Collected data
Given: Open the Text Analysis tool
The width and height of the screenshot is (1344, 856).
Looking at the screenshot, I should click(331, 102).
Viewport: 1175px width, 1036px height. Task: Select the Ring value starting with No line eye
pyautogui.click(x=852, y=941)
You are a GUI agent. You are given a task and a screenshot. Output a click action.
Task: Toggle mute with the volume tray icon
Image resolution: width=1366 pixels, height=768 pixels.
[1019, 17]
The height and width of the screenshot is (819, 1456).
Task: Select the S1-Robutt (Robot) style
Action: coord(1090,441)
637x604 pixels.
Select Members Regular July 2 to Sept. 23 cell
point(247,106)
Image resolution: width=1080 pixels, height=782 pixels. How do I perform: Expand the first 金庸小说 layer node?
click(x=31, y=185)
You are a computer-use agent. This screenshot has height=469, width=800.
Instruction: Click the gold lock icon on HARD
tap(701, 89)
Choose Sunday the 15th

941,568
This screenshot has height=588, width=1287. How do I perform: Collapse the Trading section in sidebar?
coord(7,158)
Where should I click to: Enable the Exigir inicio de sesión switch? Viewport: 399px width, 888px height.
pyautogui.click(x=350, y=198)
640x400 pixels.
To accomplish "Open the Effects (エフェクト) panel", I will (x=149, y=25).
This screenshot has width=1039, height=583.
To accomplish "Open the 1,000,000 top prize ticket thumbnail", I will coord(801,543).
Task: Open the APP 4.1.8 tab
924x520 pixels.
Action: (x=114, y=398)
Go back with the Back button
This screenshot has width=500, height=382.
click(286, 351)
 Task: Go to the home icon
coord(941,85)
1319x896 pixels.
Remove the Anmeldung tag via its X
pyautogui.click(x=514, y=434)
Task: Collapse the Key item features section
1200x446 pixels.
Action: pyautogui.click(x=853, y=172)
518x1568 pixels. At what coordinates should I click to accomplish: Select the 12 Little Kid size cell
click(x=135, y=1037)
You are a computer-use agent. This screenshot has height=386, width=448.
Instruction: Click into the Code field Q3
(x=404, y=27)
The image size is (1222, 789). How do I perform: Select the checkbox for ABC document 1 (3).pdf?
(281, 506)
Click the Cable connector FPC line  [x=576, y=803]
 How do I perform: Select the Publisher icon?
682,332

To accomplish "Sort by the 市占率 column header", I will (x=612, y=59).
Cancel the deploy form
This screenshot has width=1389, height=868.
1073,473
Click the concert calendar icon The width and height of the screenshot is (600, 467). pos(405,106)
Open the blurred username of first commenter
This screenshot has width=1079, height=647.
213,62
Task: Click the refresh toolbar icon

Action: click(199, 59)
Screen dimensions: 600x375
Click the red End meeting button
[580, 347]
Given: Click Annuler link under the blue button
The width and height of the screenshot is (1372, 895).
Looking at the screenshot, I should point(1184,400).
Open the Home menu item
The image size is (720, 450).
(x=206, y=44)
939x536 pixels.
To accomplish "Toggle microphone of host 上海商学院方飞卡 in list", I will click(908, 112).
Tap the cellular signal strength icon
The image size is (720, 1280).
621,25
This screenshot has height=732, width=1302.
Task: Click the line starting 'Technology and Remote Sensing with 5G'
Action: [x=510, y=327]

(What to work on) Copy each line of the records above that carries the word "agent".

(Answer space)
You are a GUI agent. You are given a task and a screenshot. Output a click action.
You are a computer-use agent. This screenshot has height=469, width=800.
You are a computer-use agent. This screenshot has height=386, width=448.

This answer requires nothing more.